You can’t go home. But at least you can shop there

I do quite a lot of work in schools now and I realise today that I have been lying pretty much every time I’ve gone in. Because at some point when I’m talking to the teachers, occasionally when I’m talking with the pupils, I will recount the reason I do this.

Which goes thisaway. When I was at school, my careers teacher laughed at me for wanting to be a writer. I’ve said this before, in case you’ve come to this through some strange Google search that has got you all my mentions of this instead of whatever career laughing advice you were actually looking for.

This fella, whoever he was, laughed at me and got the class to laugh too. It did damage.

What would’ve countered that was if the school had got a writer in to talk to us. Any writer. Even me. Seeing that writing is something possible as a job, that would’ve made a big difference. That’s why I go in. Also, I get paid.

So far, so true, not a word of a lie. The lie comes from how I then explain I went the wrong way instead. I went into computers and actually I still usually think it was the wrong way but it wasn’t half a handy wrong way to go. I worked hard to get out of computers, I got into writing about computers and then I worked hard to get out of writing about computers. Come on, one grey box after another. I’m asleep at the thought.

Flash forward a lot of years and there is nothing grey, nothing boring and if I’m falling asleep it is because I am so bleedin’ tired. But there is computing. Again.

For the past month or so I’ve been writing software reviews for MacNN.com, the Macintosh News Network. I’ve done some sixty pieces for them and I’ve had a ball. Old computing muscles come back and they join new writing ones: I don’t know if you’d like my review writing but I get to do things that are important to me. Specifically this: MacNN feels the same way I do about why one reviews things. There’s never going to be a geek-out analysis where I conclude that X is better than Y because it’s a pixel faster or a megabyte bigger.

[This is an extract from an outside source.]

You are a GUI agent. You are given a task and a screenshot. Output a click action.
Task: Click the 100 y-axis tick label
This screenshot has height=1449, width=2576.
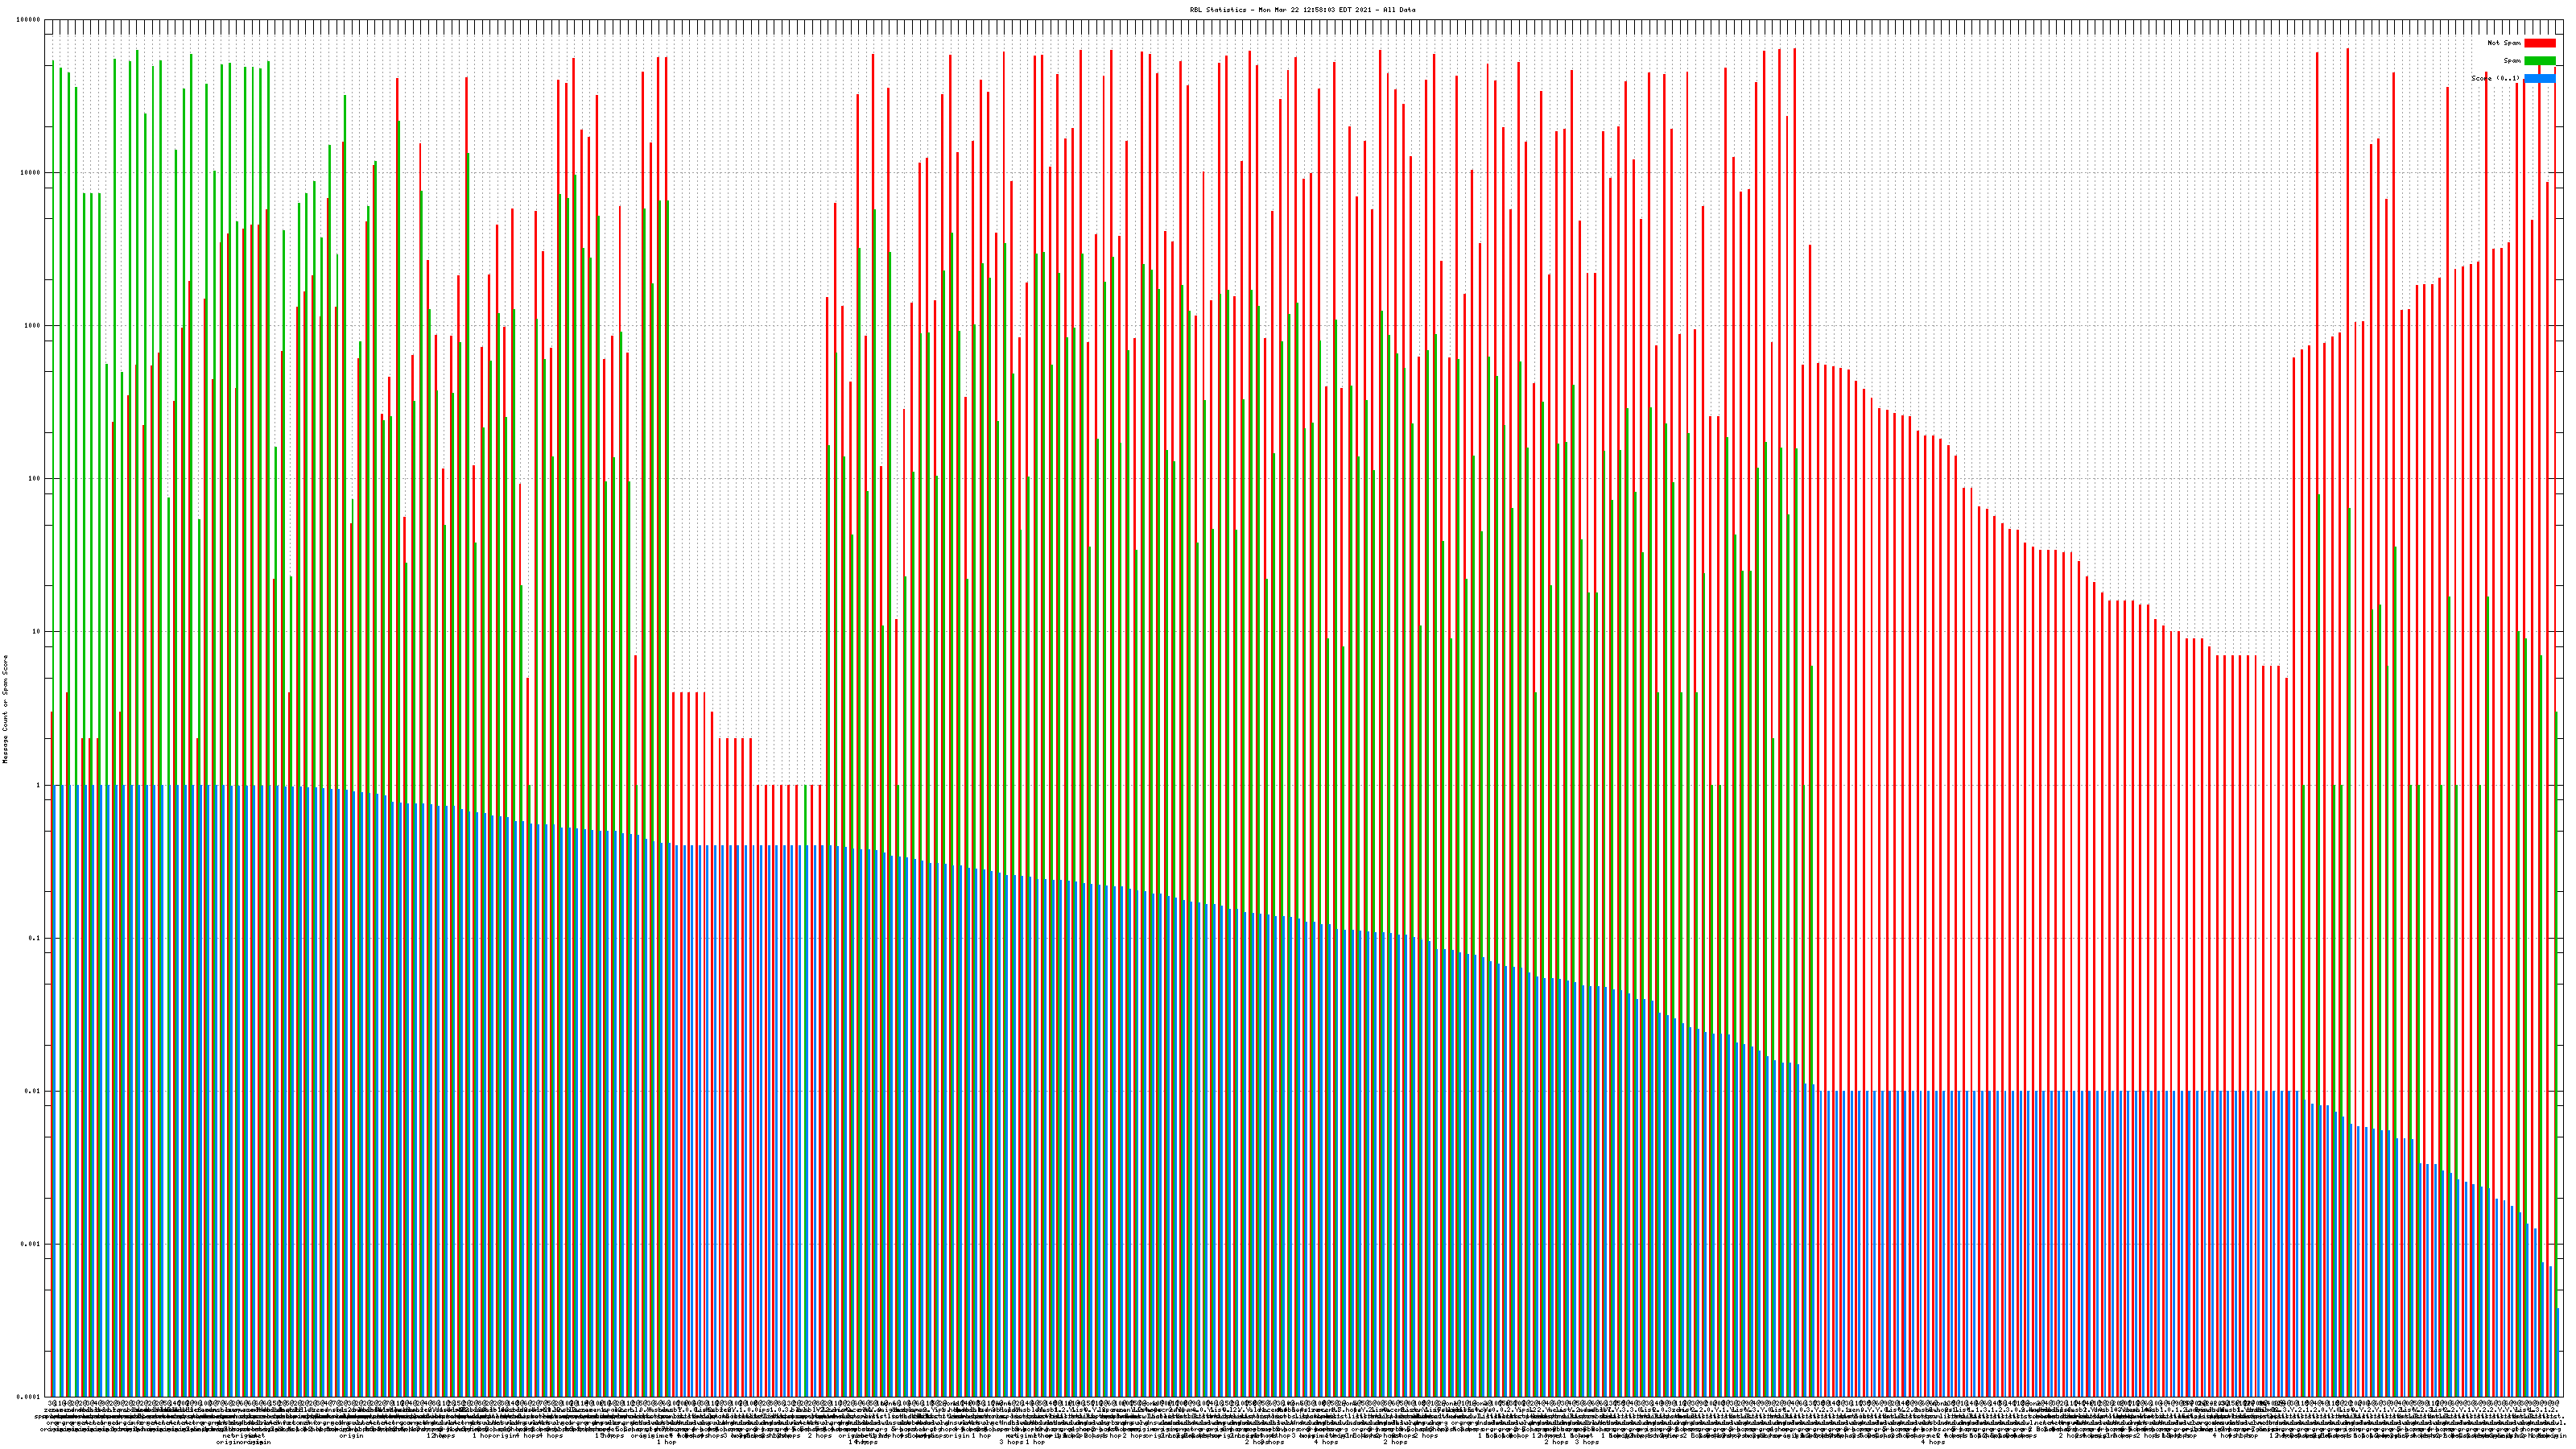pos(35,479)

Instead, MacNN is all about what does the bloody software do, is it any good at it, and who precisely will benefit? That attitude permeates the entire process starting with what gets picked to review. I should’ve made notes about this but at a guess, I’d say maybe 70% of my reviews have been positive because 70% of them were of software that did something well and useful. Might be a really obscure thing, might not be anything I have the slightest interest in myself, but they do something good for someone.

The key is someone. I think that thinking about people is more interesting than thinking about computers. Thinking who something would be for is certainly like marketing but I think that it’s also like drama. I don’t want to draw too contorted a conclusion here but the best software I’ve used has been really clear about who its audience is.

Just as with drama, when that audience happens to be me, I don’t just like the software, it grabs me. I become evangelical about it. It matters to me.

And the fact that some one or some few people working somewhere in the world can make something, can create something that matters to others, that is drama.

Despite all the other things I’m doing now, not one of which I’d trade you for, there is a certain portion of my week that is back being devoted to computers and computing and software. I have been wondering why I don’t feel like it’s a regression since I previously associated software with my very earliest writing days. The reason is that while the role and the importance of software hasn’t changed since I used to do this, I have. I’ve changed a lot.

The fact that I went into computers does not mean I went the wrong way. I just went a certain way. And in a Mobius-strip like fashion, it has led me on to drama in human and computer form.

You can go back, you just aren’t the same you when you get there.